» **DATASET EXCERPTS**
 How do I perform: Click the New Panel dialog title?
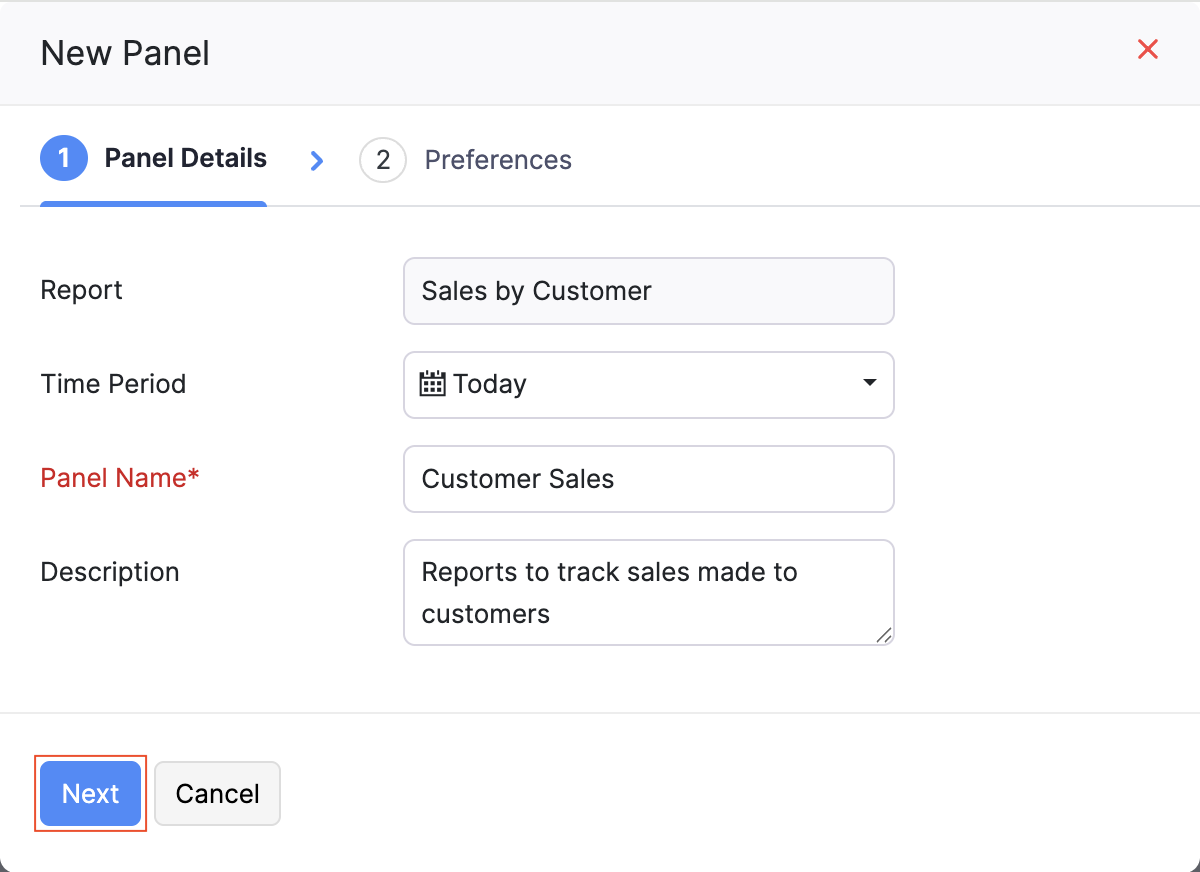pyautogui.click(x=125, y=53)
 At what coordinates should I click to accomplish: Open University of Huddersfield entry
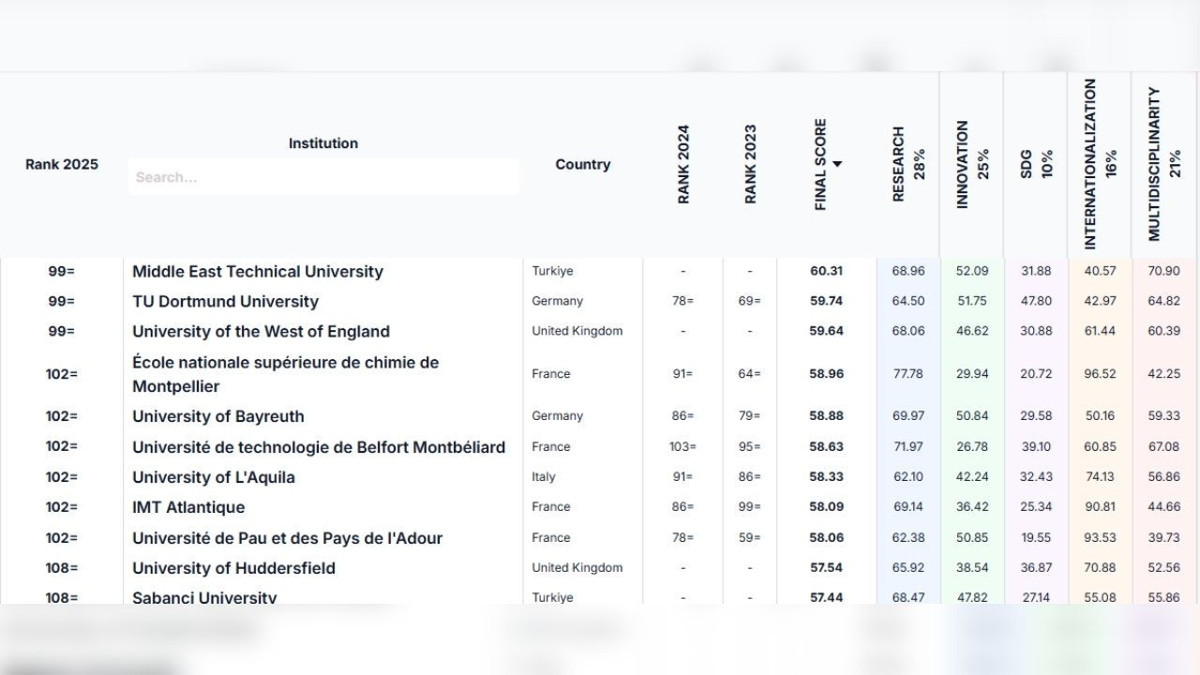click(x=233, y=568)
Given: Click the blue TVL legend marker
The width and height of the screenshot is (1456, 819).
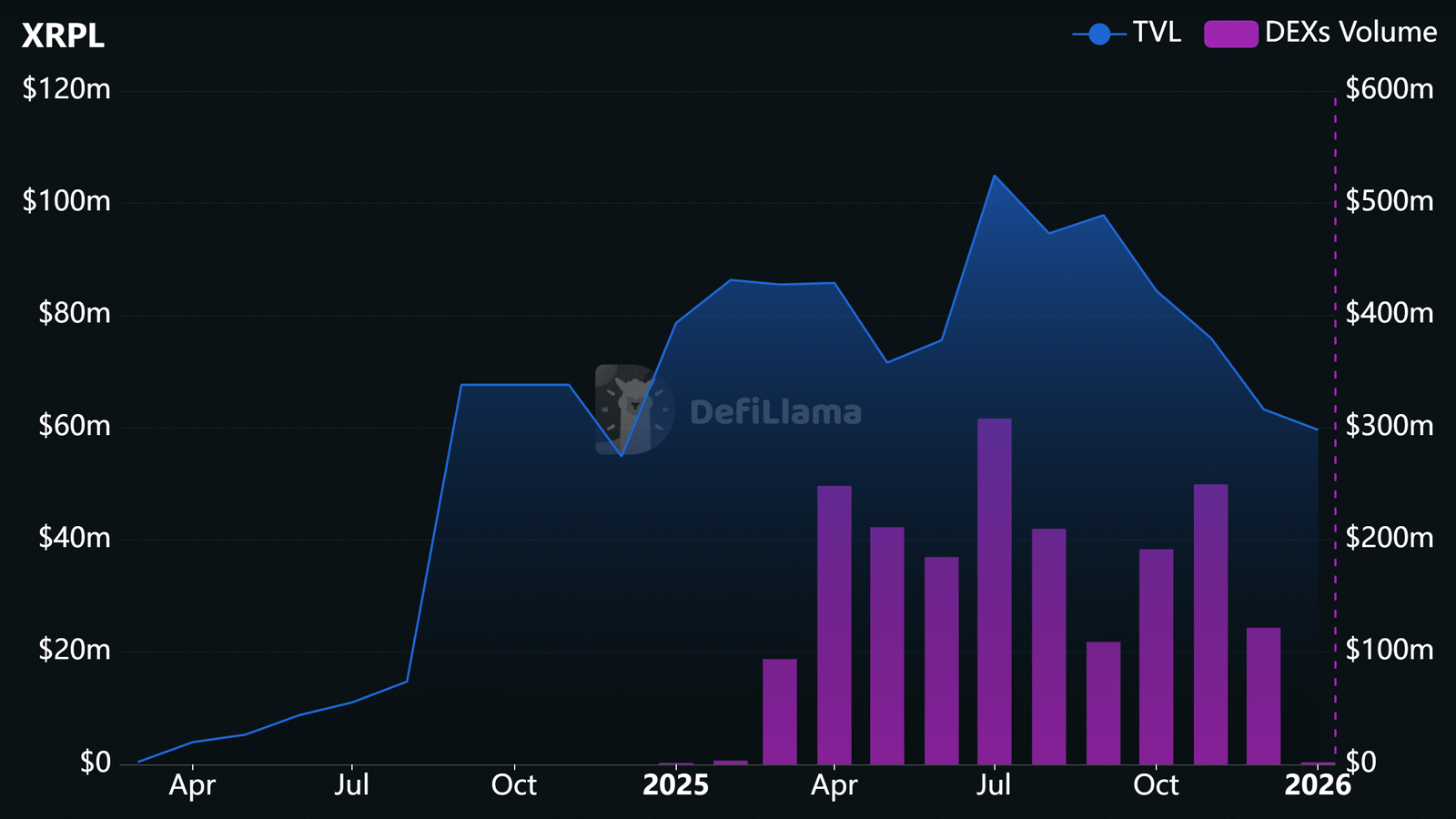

» **TASK DIRECTIONS**
Would you transcribe the listing above line by line, exactly, leaving every picture out?

» **OUTPUT**
 How do I perform: Click the New Panel dialog title?
pyautogui.click(x=125, y=53)
 At what coordinates should I click to accomplish: Open University of Huddersfield entry
click(x=233, y=568)
Given: Click the blue TVL legend marker
The width and height of the screenshot is (1456, 819).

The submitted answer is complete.